***** Document text

The Circuit Split on Johnson Retroactivity
InJohnson v. United States, the Supreme Court held that the “residual clause” of the Armed Career Criminal Act (ACCA) is unconstitutionally vague. Defendants therefore can no longer be sentenced under the residual clause to a 15-year mandatory minimum term of imprisonment. But what about defendants who have already been sentenced under ACCA’s residual clause? I predicted in April, before Johnson was decided, that determining who can be resentenced in light of Johnson would be fraught with difficulties. The courts of appeals have begun to sort through this question, and I’ll highlight one such case in this post.
In In re Rivero, the Eleventh Circuit purported to decide an important question that affects who can be resentenced in light of Johnson—namely, whether the Supreme Court has made Johnson retroactive. Generally, new rules of constitutional law do not apply to convictions that have become final. But certain “retroactive” rules apply to convictions that have become final; prisoners can raise claims that are based on retroactive rules in post-conviction review—review that occurs after a defendant’s conviction has become final. If a prisoner has already filed one petition for post-conviction review, he may file a second or successive petition for post-conviction review only if the Supreme Court has made a rule retroactive (as opposed to a court of appeals or district court doing so).
I said that the Eleventh Circuit “purported” to decide whether the Supreme Court has made Johnson retroactive because the Eleventh Circuit’s decision is a bit quirky. Most importantly, the defendant wasn’t actually sentenced under ACCA—he was sentenced under an analogous provision of the Sentencing Guidelines (the “career-offender Guideline”). But the Eleventh Circuit “assumed” that Johnson applied to the career-offender Guideline and that the career-offender Guideline was therefore unconstitutional. Working off that assumption, the Eleventh Circuit went out of its way to disagree with the Seventh Circuit on whether the Supreme Court has made Johnson retroactive.
Rivero has thus created a potentially unnecessary circuit split, as well as some uncertainty about who can be resentenced in light of Johnson. I’ll offer some thoughts on how narrowly or broadly Rivero can be read. (Spoiler: I think it should be read pretty narrowly.) But understanding Rivero requires some background information about how ACCA and the Guidelines work; what Johnson decided; and the mechanics of post-conviction review.

**********
***** Provided material

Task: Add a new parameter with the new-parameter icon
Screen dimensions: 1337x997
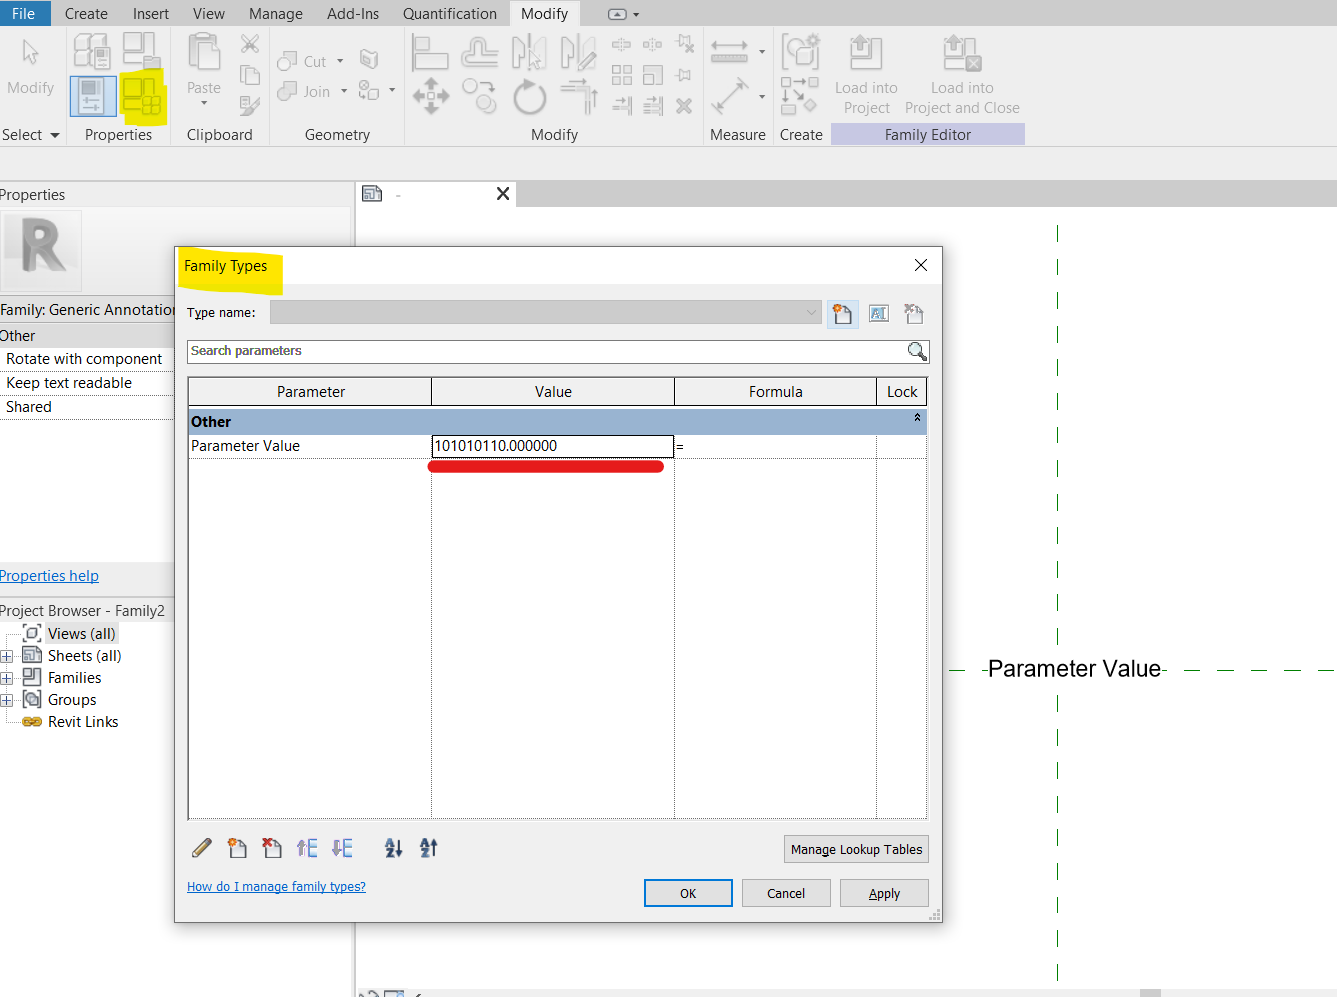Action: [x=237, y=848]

**********

# Prompt
Repeat the passage of the Johnson retroactivity post from "The Circuit Split" up to and including "in this post.".

# Task output
The Circuit Split on Johnson Retroactivity
InJohnson v. United States, the Supreme Court held that the “residual clause” of the Armed Career Criminal Act (ACCA) is unconstitutionally vague. Defendants therefore can no longer be sentenced under the residual clause to a 15-year mandatory minimum term of imprisonment. But what about defendants who have already been sentenced under ACCA’s residual clause? I predicted in April, before Johnson was decided, that determining who can be resentenced in light of Johnson would be fraught with difficulties. The courts of appeals have begun to sort through this question, and I’ll highlight one such case in this post.